Abstract
This research examines the operational problem of dynamic job scheduling in a distributed computer network with functionally similar nodes. A distributed computer network is considered to be an interconnection of computer systems (nodes) and communication facilities with general (while not necessarily complete) node-to-node communication links. In a computer network with functionally similar nodes the efficiency of the job scheduler may be critical to the success of the network. Current trends in computing are noted that contribute toward functional compatibility across a wide range of computer systems. The general philosophy of the proposed scheduler is one of periodic review, in which jobs are submitted to the network and an allocation decision is made periodically. At each decision point all jobs currently in the network are assigned by the algorithm so that some objective function is improved and all problem constraints are met.
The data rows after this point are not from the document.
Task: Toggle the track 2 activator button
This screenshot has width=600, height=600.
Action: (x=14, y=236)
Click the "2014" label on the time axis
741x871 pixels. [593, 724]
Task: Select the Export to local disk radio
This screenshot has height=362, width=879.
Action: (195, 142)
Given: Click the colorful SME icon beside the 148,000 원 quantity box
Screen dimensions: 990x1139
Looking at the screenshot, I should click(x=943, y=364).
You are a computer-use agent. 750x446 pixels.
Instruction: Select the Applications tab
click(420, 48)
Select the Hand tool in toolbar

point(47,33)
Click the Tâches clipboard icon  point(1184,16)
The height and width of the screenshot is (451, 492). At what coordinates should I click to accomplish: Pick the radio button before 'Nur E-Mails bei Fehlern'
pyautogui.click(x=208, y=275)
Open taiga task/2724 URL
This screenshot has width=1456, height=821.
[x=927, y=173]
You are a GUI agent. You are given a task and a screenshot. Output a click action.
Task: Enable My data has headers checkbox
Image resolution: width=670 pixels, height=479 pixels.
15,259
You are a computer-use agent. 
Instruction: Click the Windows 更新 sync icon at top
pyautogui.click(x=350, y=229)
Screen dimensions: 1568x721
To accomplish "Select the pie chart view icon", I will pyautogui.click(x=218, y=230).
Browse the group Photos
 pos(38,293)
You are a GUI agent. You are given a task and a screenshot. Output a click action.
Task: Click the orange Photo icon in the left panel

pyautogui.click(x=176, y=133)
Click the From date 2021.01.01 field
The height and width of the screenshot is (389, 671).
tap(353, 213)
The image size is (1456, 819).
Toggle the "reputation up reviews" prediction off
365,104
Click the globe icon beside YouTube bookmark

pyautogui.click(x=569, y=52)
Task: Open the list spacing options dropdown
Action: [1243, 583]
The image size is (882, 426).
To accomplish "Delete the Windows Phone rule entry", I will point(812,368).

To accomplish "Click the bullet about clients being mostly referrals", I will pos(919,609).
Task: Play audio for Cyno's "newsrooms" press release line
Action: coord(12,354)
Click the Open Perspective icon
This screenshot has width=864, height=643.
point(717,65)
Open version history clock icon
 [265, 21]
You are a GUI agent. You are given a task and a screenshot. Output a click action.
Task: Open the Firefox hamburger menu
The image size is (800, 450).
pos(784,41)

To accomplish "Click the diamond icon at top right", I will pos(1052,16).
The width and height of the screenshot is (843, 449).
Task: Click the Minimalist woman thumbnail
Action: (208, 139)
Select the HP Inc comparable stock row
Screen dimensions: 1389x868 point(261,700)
Objective functions that can be considered include maximizing throughput, minimizing turnaround time, and minimizing cost. The concept of an affinity matrix is introduced into the scheduling algorithm. The affinity values reflect the relative value of scheduling a particular job on a particular node and may be based on processing times, costs, processing characteristics, user induced bias, and any other pertinent data. A tradeoff for jobs between nodes will occur as a result of these values. Determination of these tradeoff values within the operational constraints of dynamic network job allocation is a major problem in the scheduling research. A solution procedure is described, a computer coded implementation of that procedure is given, and computational results are presented.
Satterwhite, Charles Larry (1977). Dynamic job scheduling in a distributed computer network with functionally similar nodes. Texas A&M University. Texas A&M University. Libraries. Available electronically from
https : / /hdl .handle .net /1969 .1 /DISSERTATIONS -629893.